P. Si el sistema se instaló conforme a la JIS de 2003, ¿hay que corregirlo de inmediato?
R. No pasa a ser ilegal de un día para otro. A partir del 1 de abril de 2026 pasará a ser una construcción legalmente no conforme según el artículo 3, apartado 2, de la Ley de Construcción (según el Aviso n.º 532 del Ministerio). Sin embargo, si un edificio de más de 20 m realiza una ampliación, reconstrucción o una reforma de gran envergadura, esa obra deberá adaptar el sistema a la JIS Z 9290-3-2019. Cuanto más cerca esté un edificio de una gran reforma prevista, más conviene confirmar cuanto antes con qué norma cuenta actualmente.
P. Si el edificio tiene pararrayos, ¿también quedan protegidos los aparatos de las viviendas?
R. No.
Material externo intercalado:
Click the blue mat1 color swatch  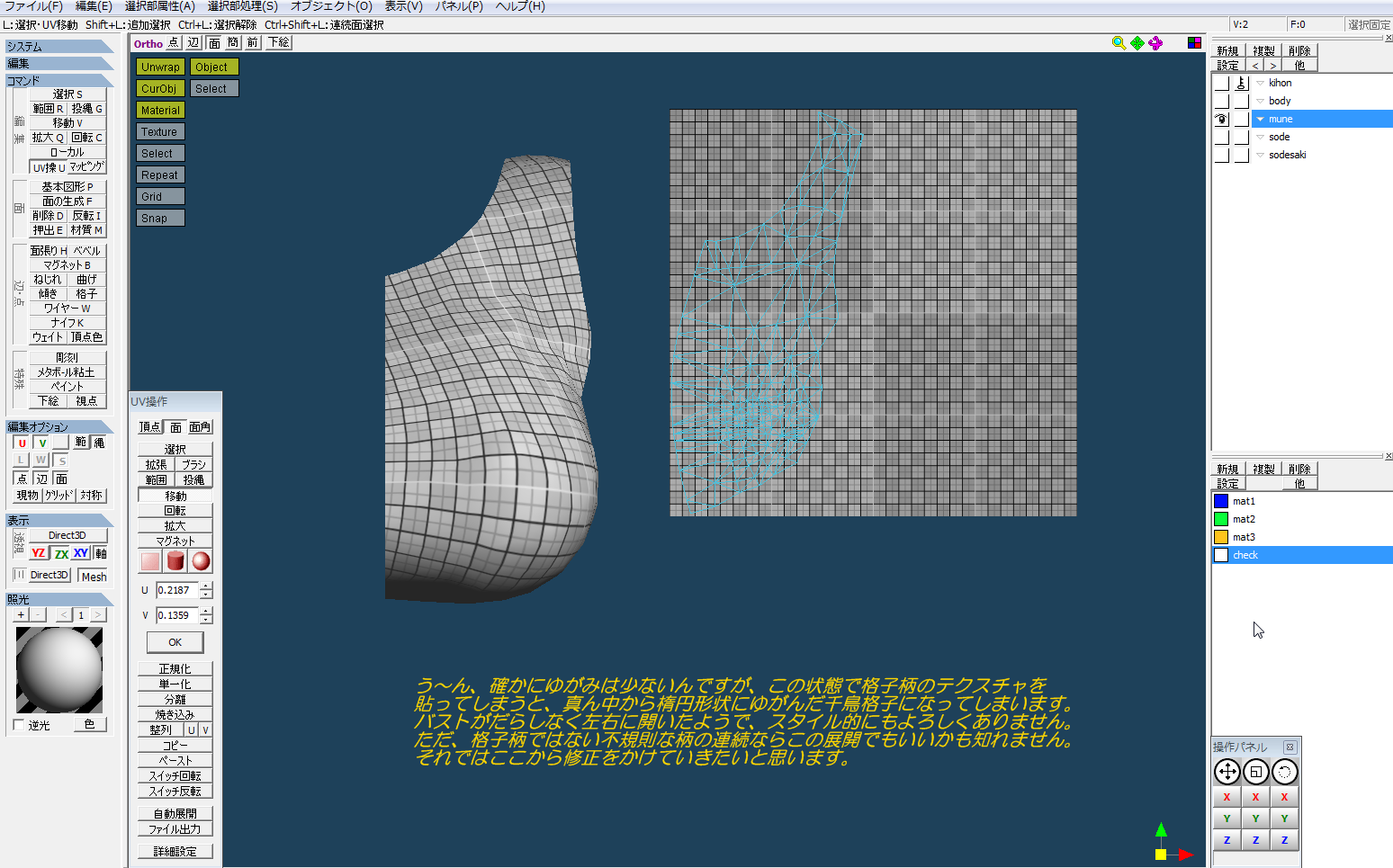(1221, 501)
El sistema de protección contra rayos (sistema externo) protege el edificio y a las personas, pero no actúa frente a una sobretensión que entre por líneas eléctricas o de telecomunicaciones. Proteger los aparatos de cada vivienda es tarea de un descargador de sobretensiones (SPD) o de una regleta con protección frente a sobretensiones por rayo. Para las zonas comunes, conviene confirmar con la empresa de mantenimiento eléctrico si hay un SPD instalado en la alimentación de los equipos críticos —subestación, cuadro del ascensor, sistema de detección de incendios y portero automático—, ya que son los que más afectan al día a día si fallan.